▸ REQUIREMENT: Search the records below for the string "click", and report each line that contains it.

▸ LISTED ENTRIES:
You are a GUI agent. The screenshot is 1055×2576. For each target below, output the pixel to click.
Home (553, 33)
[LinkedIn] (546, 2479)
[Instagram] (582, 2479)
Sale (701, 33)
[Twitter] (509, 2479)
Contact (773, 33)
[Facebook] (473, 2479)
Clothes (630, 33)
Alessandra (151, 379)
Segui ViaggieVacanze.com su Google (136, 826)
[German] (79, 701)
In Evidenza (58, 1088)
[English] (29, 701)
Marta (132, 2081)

==

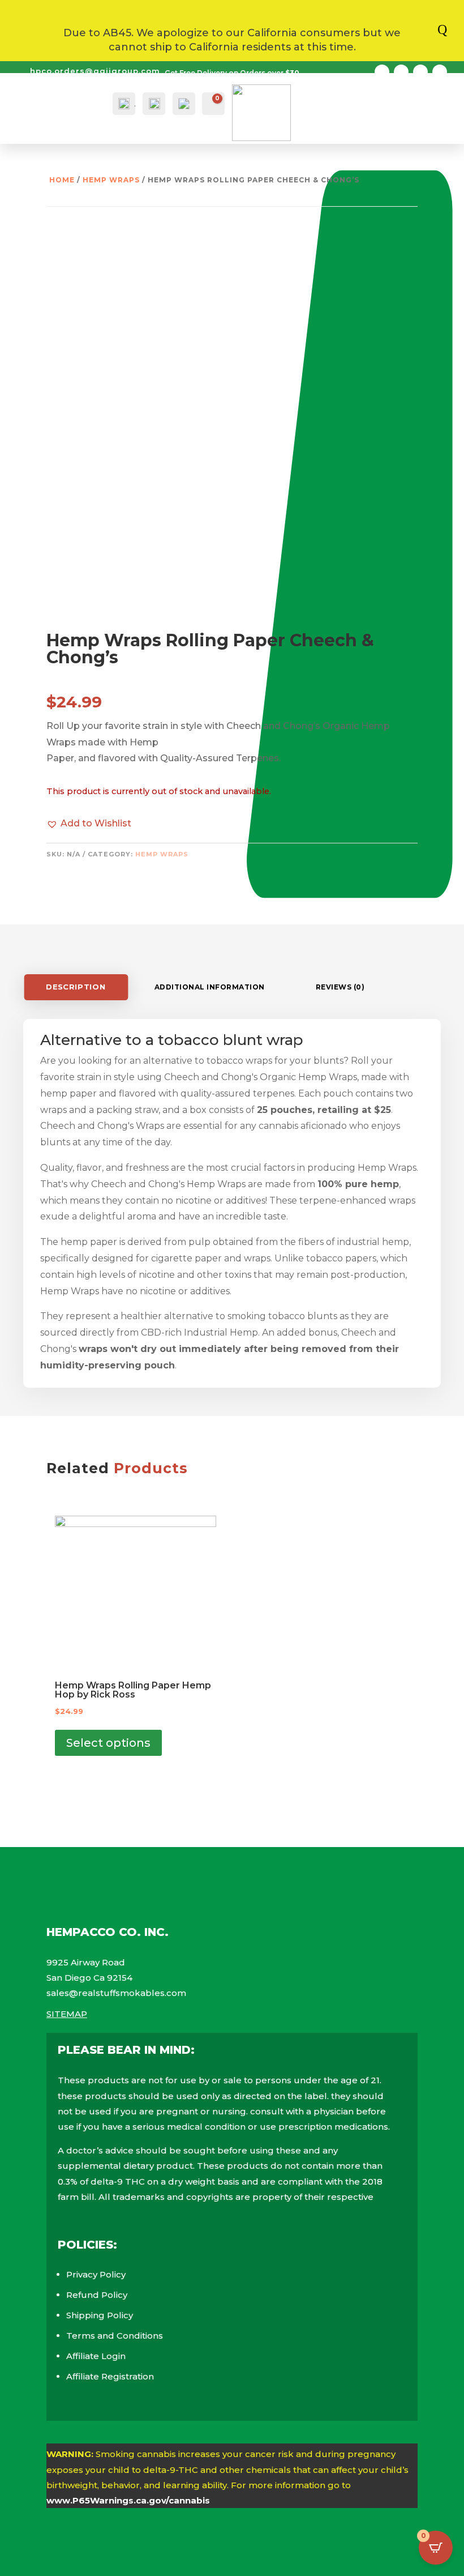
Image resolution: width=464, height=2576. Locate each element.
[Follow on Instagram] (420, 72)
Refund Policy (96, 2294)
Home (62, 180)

==

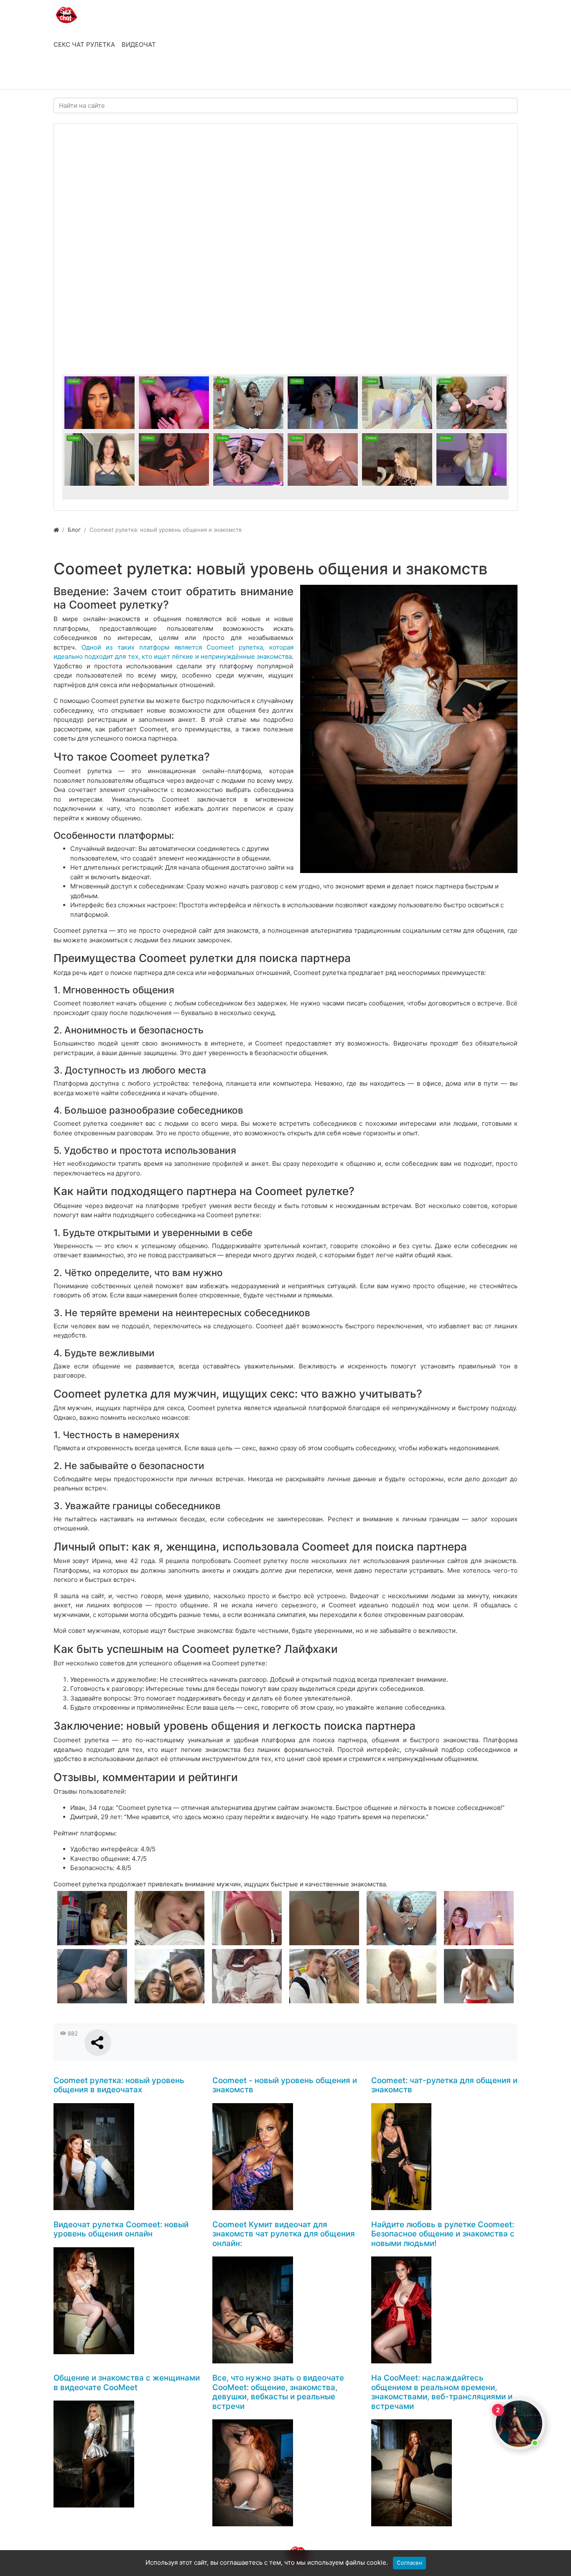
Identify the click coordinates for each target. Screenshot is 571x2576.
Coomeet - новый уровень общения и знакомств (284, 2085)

▸ EXERCISE SOLUTION:
You are a GUI agent. The screenshot is 1055×2576. For each target below, output the pixel to click.
Identify the click coordinates for each target. Screenshot is 571x2576.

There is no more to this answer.